One factor is that the model doesn’t cast shadows on anything but itself. I can’t quite put my finger on it, but something also seems mismatched about the perspective.
It is getting better but like Steve, I think there’s a problem with the perspective. The structure looks too small compared to the trees. I think you need to lower the camera more. The blades of grass appear to be too large relative to the model, too. Shadow on the grass to the right of the structure would help, as well. Even down around the edges of the walk, something needs to happen.
Those stones around the edge of the circle look nice, though.
Yup. Definitely didn’t notice that until you pointed it out. That’s pretty obvious now.
Am i going about this the wrong way? Should I be trying to place the image inside SU and render it that way? Or are there other ideas?

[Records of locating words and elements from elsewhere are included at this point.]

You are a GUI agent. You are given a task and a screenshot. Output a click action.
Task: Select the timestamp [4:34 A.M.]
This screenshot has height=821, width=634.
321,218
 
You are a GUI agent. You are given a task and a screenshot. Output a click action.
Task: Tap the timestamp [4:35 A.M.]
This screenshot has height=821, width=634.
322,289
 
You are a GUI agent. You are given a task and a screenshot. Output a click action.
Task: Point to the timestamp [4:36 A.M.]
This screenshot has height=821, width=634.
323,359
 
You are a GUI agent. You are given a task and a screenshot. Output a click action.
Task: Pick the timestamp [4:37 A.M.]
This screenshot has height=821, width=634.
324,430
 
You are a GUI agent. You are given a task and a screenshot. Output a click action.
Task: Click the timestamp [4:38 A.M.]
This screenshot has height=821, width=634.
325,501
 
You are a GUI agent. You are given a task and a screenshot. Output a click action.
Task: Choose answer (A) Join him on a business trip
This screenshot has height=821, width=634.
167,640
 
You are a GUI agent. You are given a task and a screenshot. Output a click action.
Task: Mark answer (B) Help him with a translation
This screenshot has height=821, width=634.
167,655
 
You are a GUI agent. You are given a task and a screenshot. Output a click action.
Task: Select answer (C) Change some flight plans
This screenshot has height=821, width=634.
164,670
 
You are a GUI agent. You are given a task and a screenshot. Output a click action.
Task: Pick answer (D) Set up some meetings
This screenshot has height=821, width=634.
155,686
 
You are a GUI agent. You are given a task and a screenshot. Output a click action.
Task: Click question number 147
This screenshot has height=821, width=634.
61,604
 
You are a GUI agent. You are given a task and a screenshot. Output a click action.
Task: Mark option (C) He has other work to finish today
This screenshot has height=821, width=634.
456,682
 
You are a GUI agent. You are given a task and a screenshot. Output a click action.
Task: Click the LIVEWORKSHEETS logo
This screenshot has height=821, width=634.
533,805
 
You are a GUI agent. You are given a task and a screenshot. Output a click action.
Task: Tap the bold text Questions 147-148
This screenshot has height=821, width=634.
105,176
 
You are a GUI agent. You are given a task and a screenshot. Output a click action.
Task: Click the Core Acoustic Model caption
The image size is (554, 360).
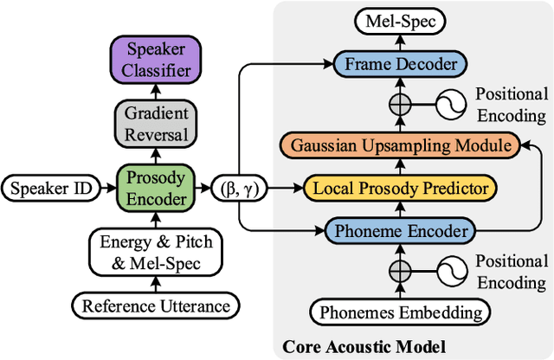click(x=363, y=346)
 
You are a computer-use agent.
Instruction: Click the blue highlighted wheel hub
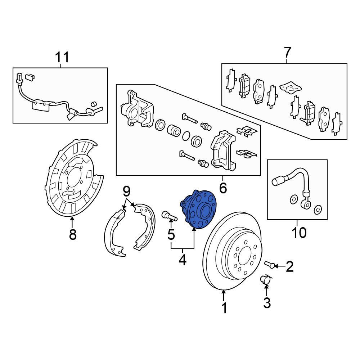[x=198, y=210]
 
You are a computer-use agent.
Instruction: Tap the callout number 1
[x=224, y=308]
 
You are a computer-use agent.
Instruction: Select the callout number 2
[x=289, y=266]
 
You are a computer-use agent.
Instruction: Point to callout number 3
[x=267, y=302]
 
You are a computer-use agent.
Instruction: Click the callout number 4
[x=183, y=260]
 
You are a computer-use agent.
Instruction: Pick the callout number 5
[x=171, y=234]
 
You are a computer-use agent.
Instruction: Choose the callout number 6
[x=223, y=188]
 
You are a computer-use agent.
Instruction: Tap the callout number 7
[x=287, y=52]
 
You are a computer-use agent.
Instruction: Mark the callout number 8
[x=73, y=234]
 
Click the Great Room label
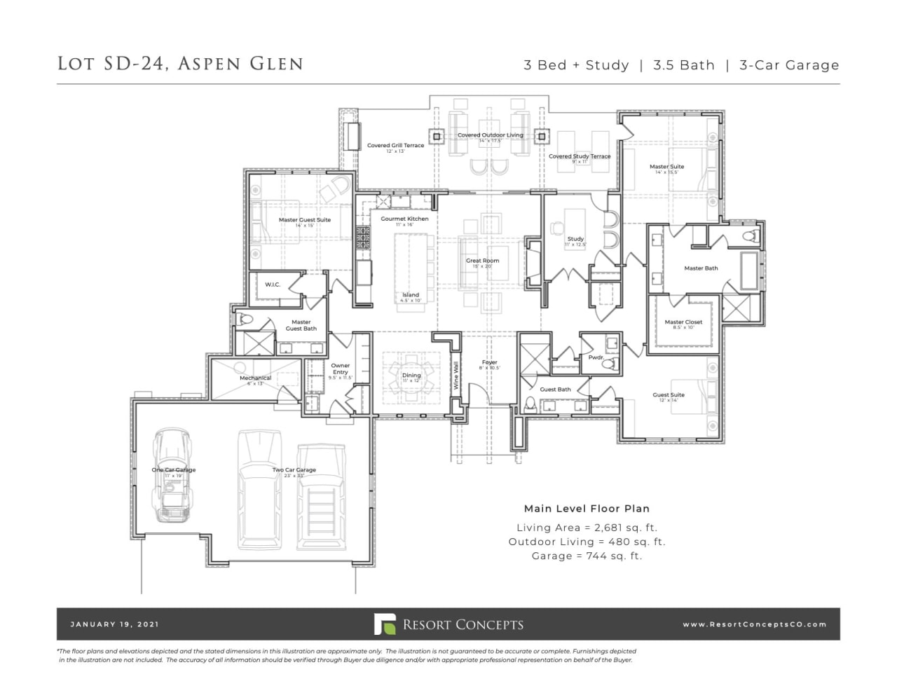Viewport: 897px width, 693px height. click(482, 261)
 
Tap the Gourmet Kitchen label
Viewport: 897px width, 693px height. click(404, 219)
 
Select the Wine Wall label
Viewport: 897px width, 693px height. click(456, 376)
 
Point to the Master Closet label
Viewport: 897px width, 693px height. click(683, 322)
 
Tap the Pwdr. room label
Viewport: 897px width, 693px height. click(596, 357)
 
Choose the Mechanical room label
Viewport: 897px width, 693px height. click(255, 378)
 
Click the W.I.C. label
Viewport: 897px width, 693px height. click(273, 284)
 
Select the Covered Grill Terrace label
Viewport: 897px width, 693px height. click(395, 146)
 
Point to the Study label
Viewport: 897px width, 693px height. click(575, 239)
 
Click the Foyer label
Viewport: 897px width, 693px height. click(489, 362)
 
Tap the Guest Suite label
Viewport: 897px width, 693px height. click(669, 395)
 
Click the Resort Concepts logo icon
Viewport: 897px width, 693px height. click(384, 624)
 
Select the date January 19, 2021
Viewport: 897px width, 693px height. click(114, 624)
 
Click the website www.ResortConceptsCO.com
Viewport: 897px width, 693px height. click(754, 624)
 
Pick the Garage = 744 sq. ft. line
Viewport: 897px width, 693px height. click(587, 556)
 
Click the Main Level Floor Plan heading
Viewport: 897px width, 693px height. click(587, 509)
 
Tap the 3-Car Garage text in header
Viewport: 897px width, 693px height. click(789, 65)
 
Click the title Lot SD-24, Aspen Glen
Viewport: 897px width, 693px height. click(180, 64)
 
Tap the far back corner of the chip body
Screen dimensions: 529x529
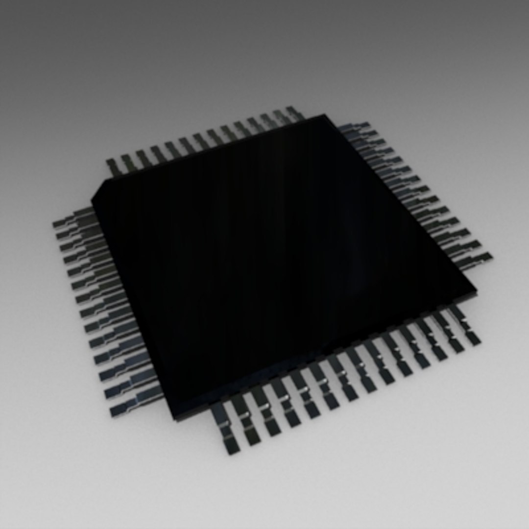pyautogui.click(x=324, y=116)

I first started with HDRi backgrounds (I’m using the free version of Twilight Render), but couldn’t get good results with that either. I’m not super picky about what the background is. I just want some lawn and sky in the background. And I want it to look convincing with respect to perspective and shadows and somewhat photo-realistic. Any advice appreciated.
Haha yes they turned out pretty good. Thank you for your help with that!
I was thinking about that and trying to decide the right approach. It seems to me the focal length of SketchUp’s camera needs to be changed to be closer to that of the camera used to make the photograph. I think in this case that means a wider field of view. I think you also need to move the camera down a bit more. It’s too bad there isn’t something useful for setting up Match Photo in the background image.
when you say focal length, is that the same thing as the “Field of View” setting in SU?
yeah. You can enter the FOV as an angle or enter it as a focal length. 85 would give you and 85° FOV or 85mm gets you a focal length. Obviously those would be opposites on the FOV scale.
So a shorter focal length will give a wider FOV.
Ahh I did not know that. I thought you could only work in angles. I will give that a shot right now and post the results.
Having been a photographer ina former life, I find it easier to think in focal lengths.
I changed the focal length from 31mm to 60 mm. I also scaled the background image up to hopefully improve the perspective. I still think I need to address the fact that the model isn’t casting a shadow on the background.
Perspective-wise, looking much improved! The right edge still seems to float above the grass, maybe because of no shadows there?
Thanks! I agree about the right edge. Any ideas on getting a shadow onto the background there?
The perspective is looking better but now I think you need to move the camera in. Your structure still looks tiny. It should probably obscure the bottom third or so of the nearest trees. Or the camera viewpoint should be higher and closer.
I’m not a photoshop adept, but it seems like you could add a layer transparent all except where the shadows should fall and that darkens the colors in the shadows.